La Convention internationale des droits de l’enfant, ratifiée par la France, dit qu’un enfant doit être protégé. Il y a ici une ingérence du politique contre l’enfant. L’argumentation juridique existe, mais, ici, l’on fait face à un choix politique.
Si l’on choisit que les parents d’enfants domiciliés sur le territoire français peuvent être reconduits à la frontière, alors on se désengage des obligations internationales.
Cela existe depuis la circulaire Sarkozy de 2006, qui annonçait qu’elle allait régulariser des parents d’enfants présents sur le territoire français. 60.000 personnes sont allées se dénoncer aux préfectures sur la base de critères qui paraissaient souples. Mais, une circulaire n’a aucun effet en droit. Entre 6.000 et 10.000 personnes ont été régularisées. Mais les autres ?
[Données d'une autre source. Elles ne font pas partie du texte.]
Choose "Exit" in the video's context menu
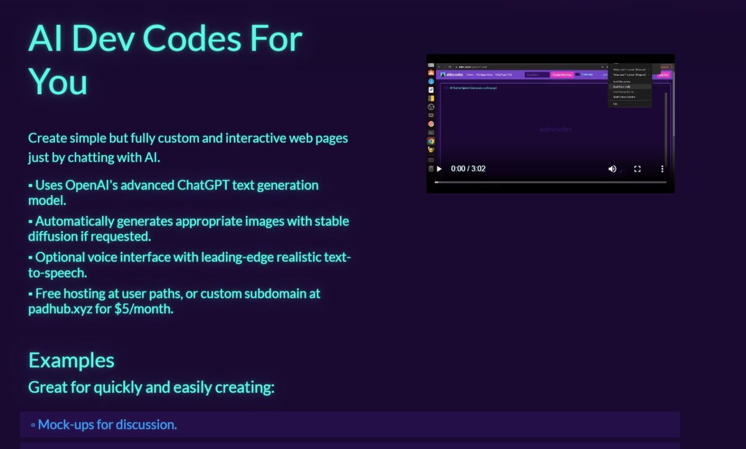Screen dimensions: 746x449 615,104
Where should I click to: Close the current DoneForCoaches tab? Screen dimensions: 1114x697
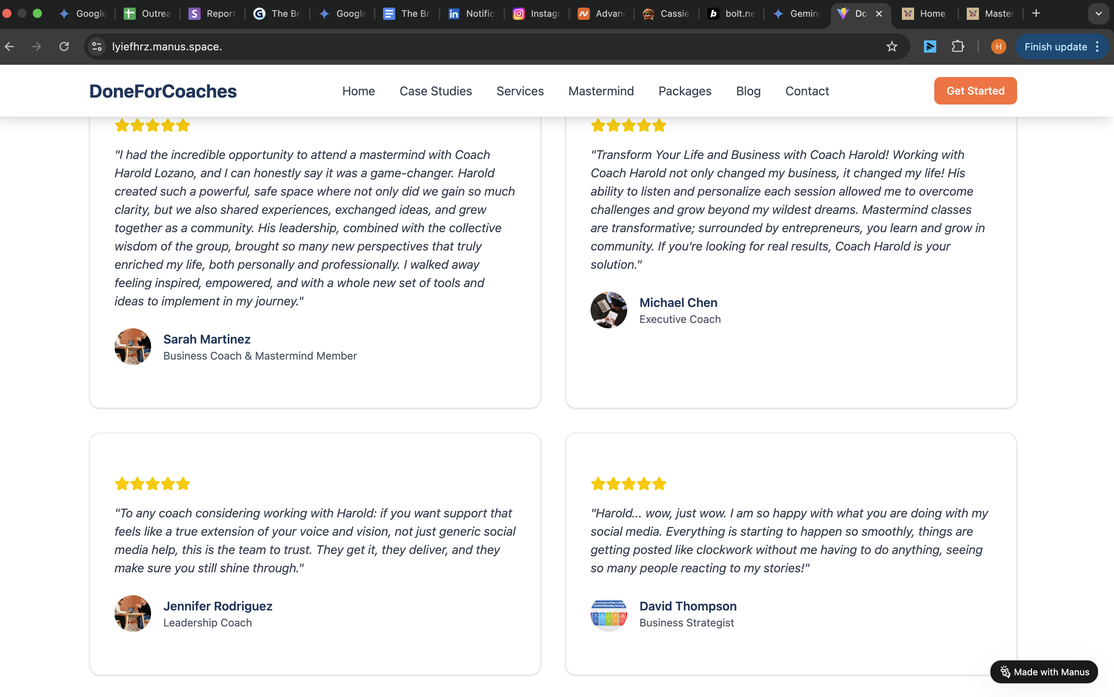879,13
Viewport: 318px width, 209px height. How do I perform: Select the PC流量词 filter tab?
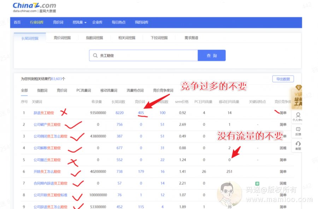(83, 91)
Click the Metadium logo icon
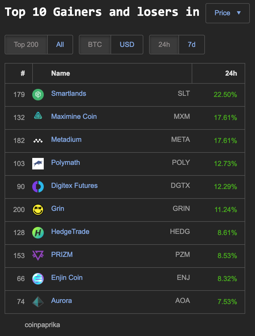The image size is (255, 336). point(38,141)
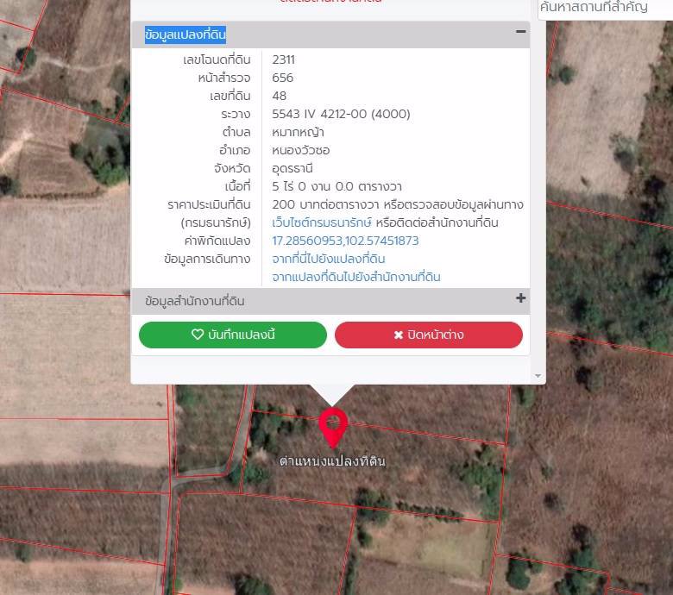Open the parcel coordinates link 17.28560953,102.57451873
This screenshot has width=673, height=595.
click(x=345, y=241)

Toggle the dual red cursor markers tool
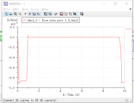34,14
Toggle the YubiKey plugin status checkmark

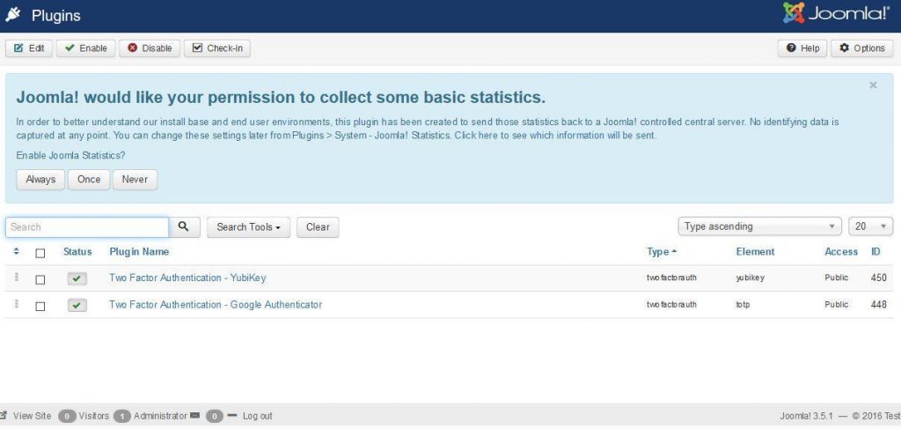pos(77,279)
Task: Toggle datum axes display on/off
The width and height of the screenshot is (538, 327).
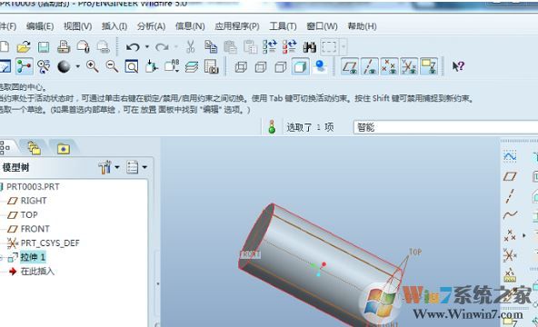Action: [370, 66]
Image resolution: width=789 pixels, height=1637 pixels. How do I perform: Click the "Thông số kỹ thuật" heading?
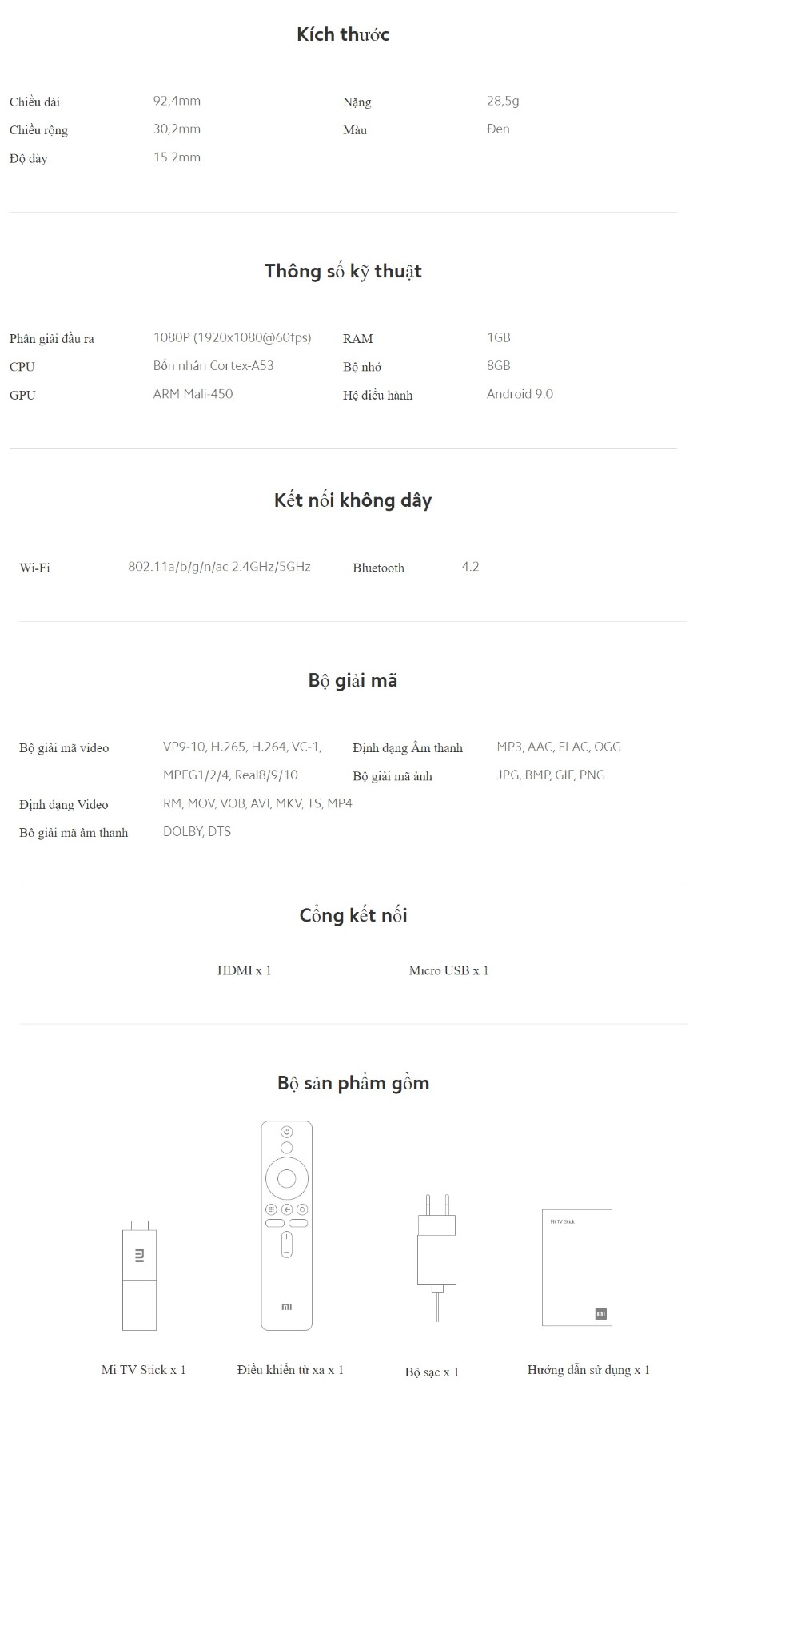pyautogui.click(x=343, y=271)
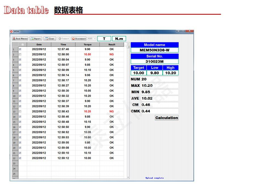The image size is (260, 186).
Task: Clear the recorded measurements
Action: click(50, 39)
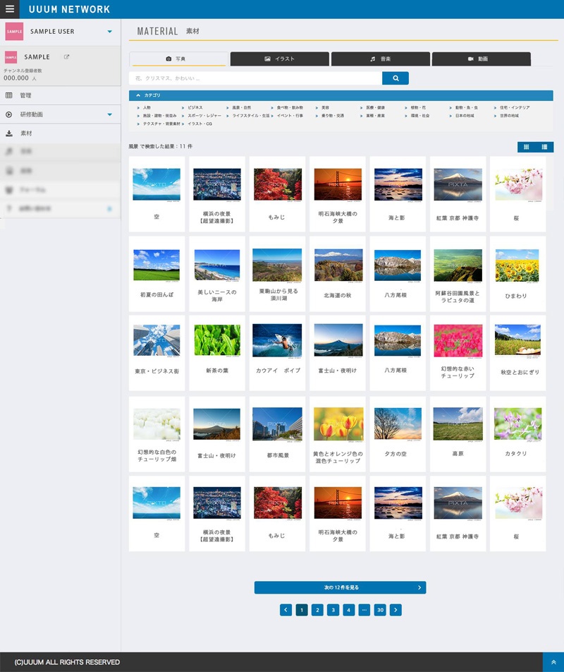
Task: Go to next page with right arrow
Action: (396, 610)
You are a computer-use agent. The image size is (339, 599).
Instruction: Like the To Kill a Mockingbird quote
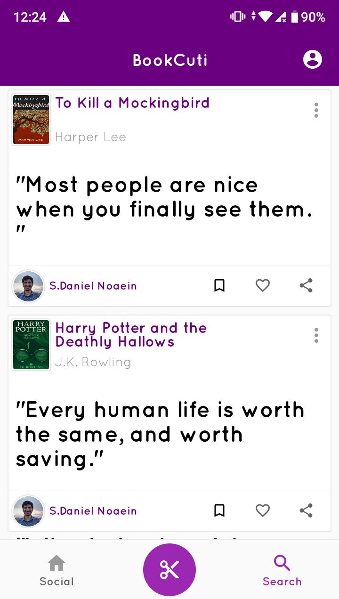coord(263,285)
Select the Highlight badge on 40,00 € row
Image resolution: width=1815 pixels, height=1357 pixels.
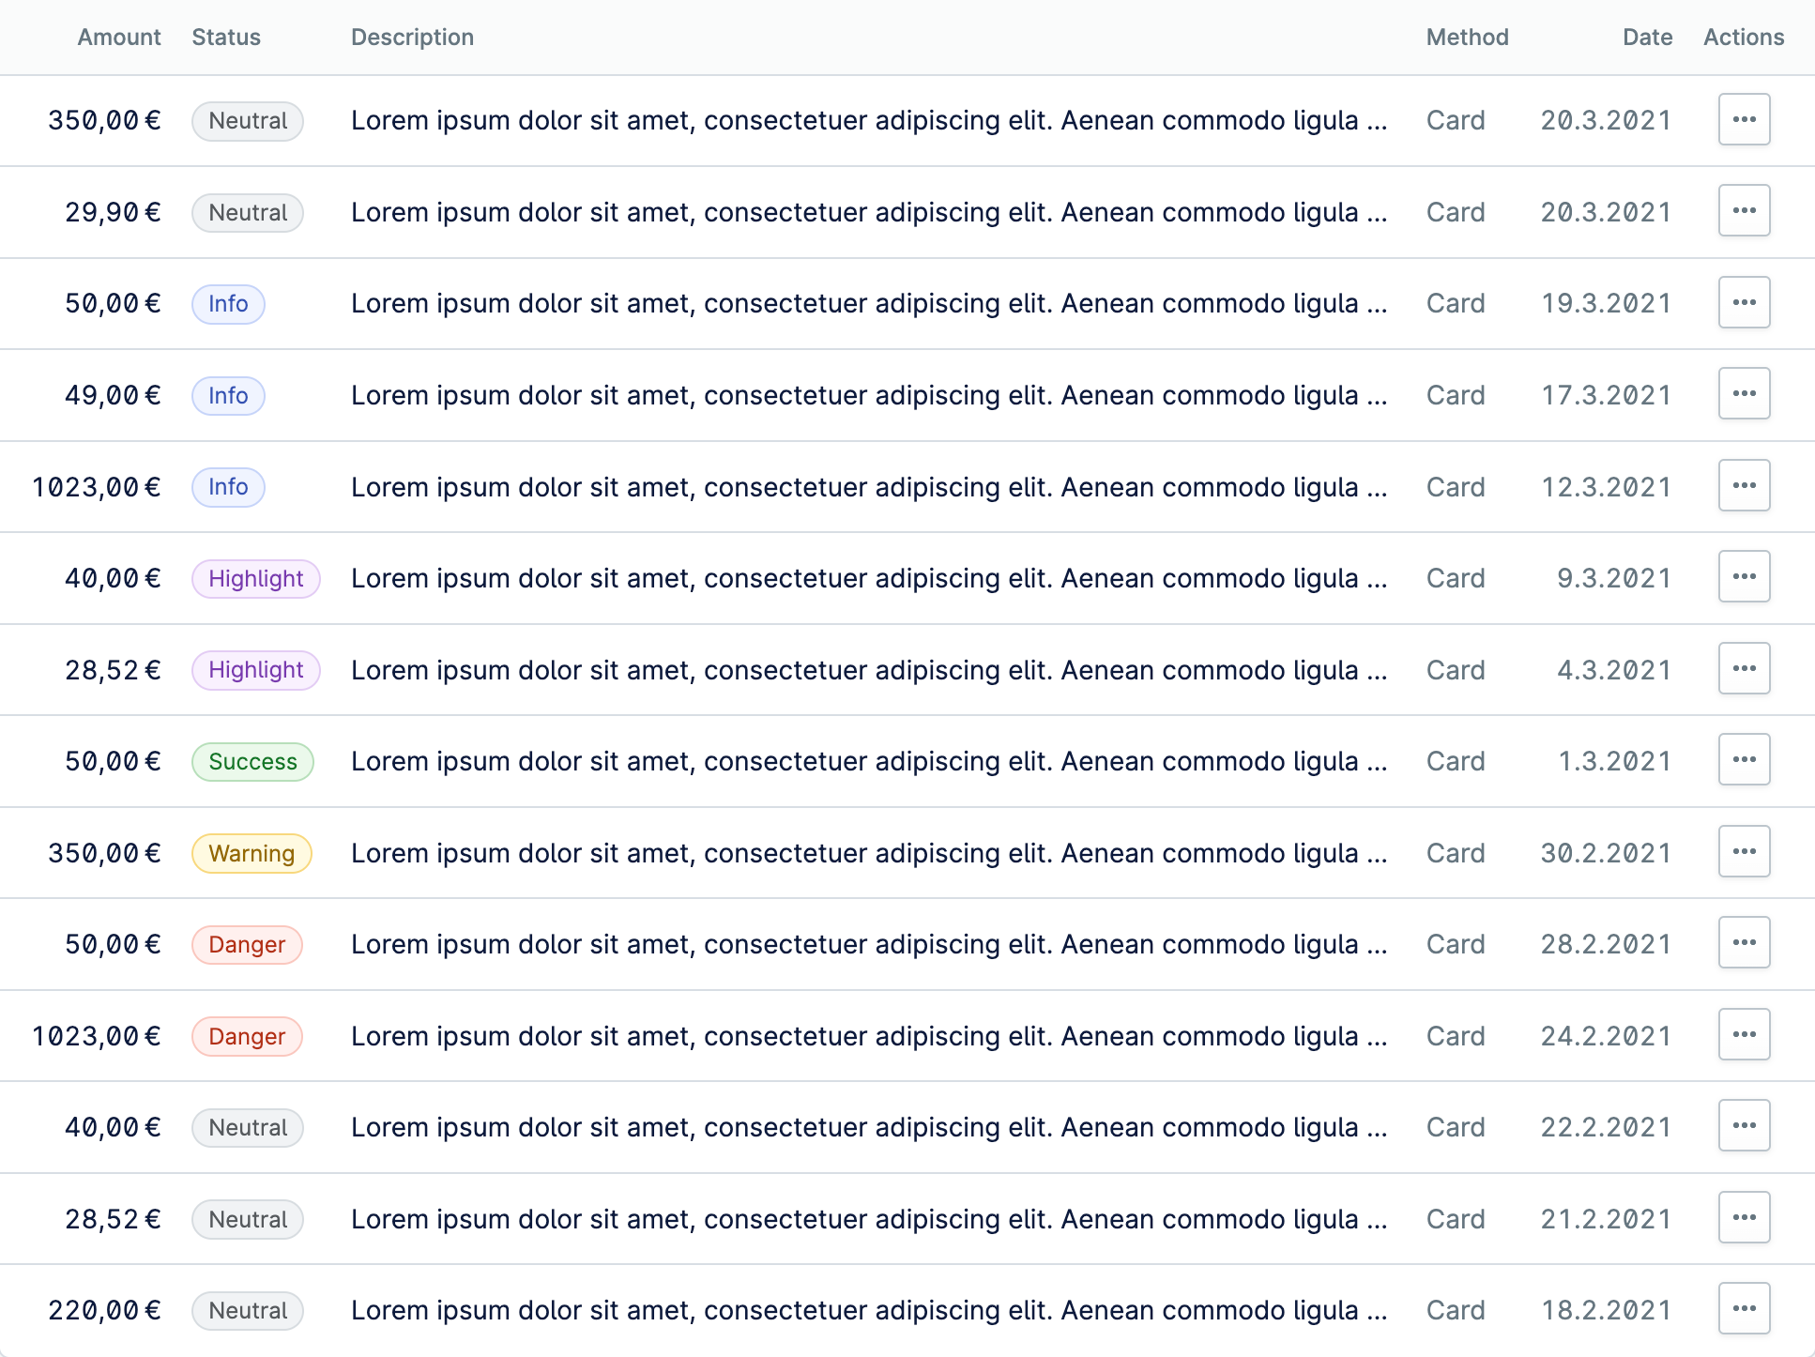[255, 578]
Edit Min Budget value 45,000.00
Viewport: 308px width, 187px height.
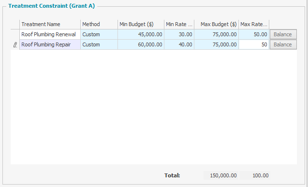tap(141, 34)
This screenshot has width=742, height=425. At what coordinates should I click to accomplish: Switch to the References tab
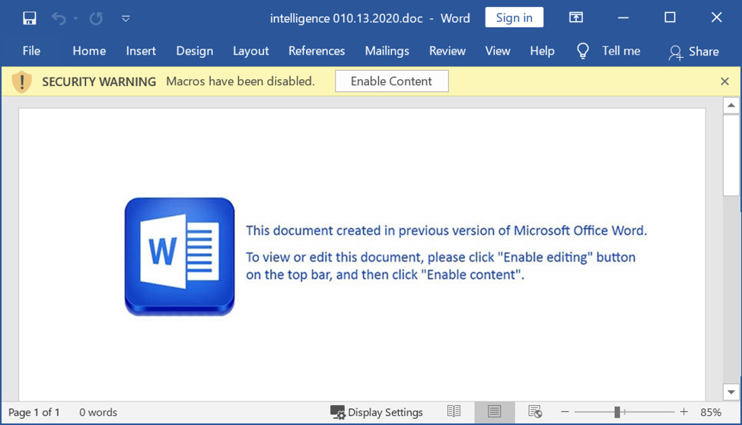coord(317,51)
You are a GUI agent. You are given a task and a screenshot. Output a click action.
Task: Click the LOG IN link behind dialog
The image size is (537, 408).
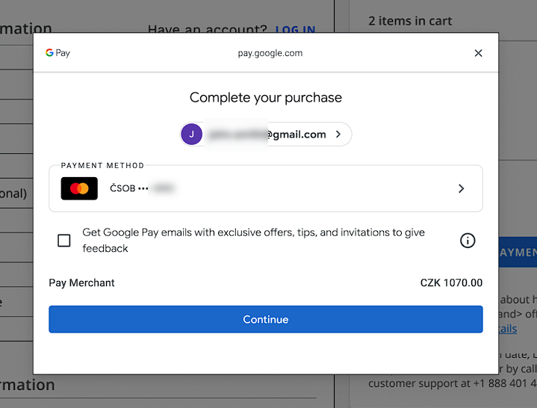pos(295,30)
Elles ont été fichées. La situation à laquelle nous faisons face à présent a été préparée depuis longtemps. En ce moment on parle de régularisation par le travail avec la loi Hortefeux. Mais rien n’est clair. De nombreux employés et employeurs en situation irrégulières vont se livrer en pâture sans garantie précises. On les fiche, eux aussi. Le cas de cet Angolais est symptomatique. Qu’est-ce que cela change si on le laisse avec son enfant ? Rien du tout. On est en plein délire !
Que risque-t-il d’advenir de l’enfant ? L’Etat n’a-t-il pas une obligation d’aide ou de protection le concernant ?
– L’Etat a une obligation de protection sous réserve qu’il n’y ait pas d’autre membre de la famille. Un juge pour enfant doit être saisit, afin que le mineur soit placé auprès d’un tiers digne de confiance. Ce peut être une tante, un oncle, mais aussi l’ASE (Aide sociale à l’enfance). Savez-vous combien coûte une reconduite à la frontière, grosso modo ?
On parle de 50.000 euros. C’est énorme ! Là, on va devoir ajouter la saisine du juge pour enfant, qui a sûrement beaucoup mieux à faire. Imaginez l’argent que cela coûte. On tombe sur la tête !
Appuyer sur cet accélérateur là pour obtenir 25.000 reconduites à la frontière, c’est du chiffre, pour faire de l’annonce. Et cela au détriment du travail de la police et de la gendarmerie. Lorsque l’on en discute avec eux, on constate que policiers et gendarmes en ont pardessus la tête. Pendant ce temps, ils ne peuvent pas lutter contre la vraie délinquance. Aujourd’hui, être sans-papiers, c’est un délit puni d’un an d’emprisonnement et de trois ans d’interdiction du territoire. Et on préfère s’arcbouter là-dessus.
Mais ces gens ne sont pas des voyous. Ils viennent en France pour travailler, parce qu’il ya du boulot en France. Il y a, aujourd’hui, 500.000 postes non pourvus dans le monde du travail, dont 70.000 dans le bâtiment. On nous dit: « Régulariser des gens, ça fait des appels d’air ». Mais l’appel d’air c’est qu’il y a du travail non pourvu en France, et que ces gens veulent le faire. J’ai des clients sans-papiers qui travaillent entre 35 et 70 heures par semaines. Et lorsqu’il faut présenter un titre de séjour pour obtenir un CDI, il se barre. C’est ça la vérité. Ces gens ne sont pas responsables des émeutes dans les banlieues, ils ne viennent pas pour faire du trafic, mais pour travailler.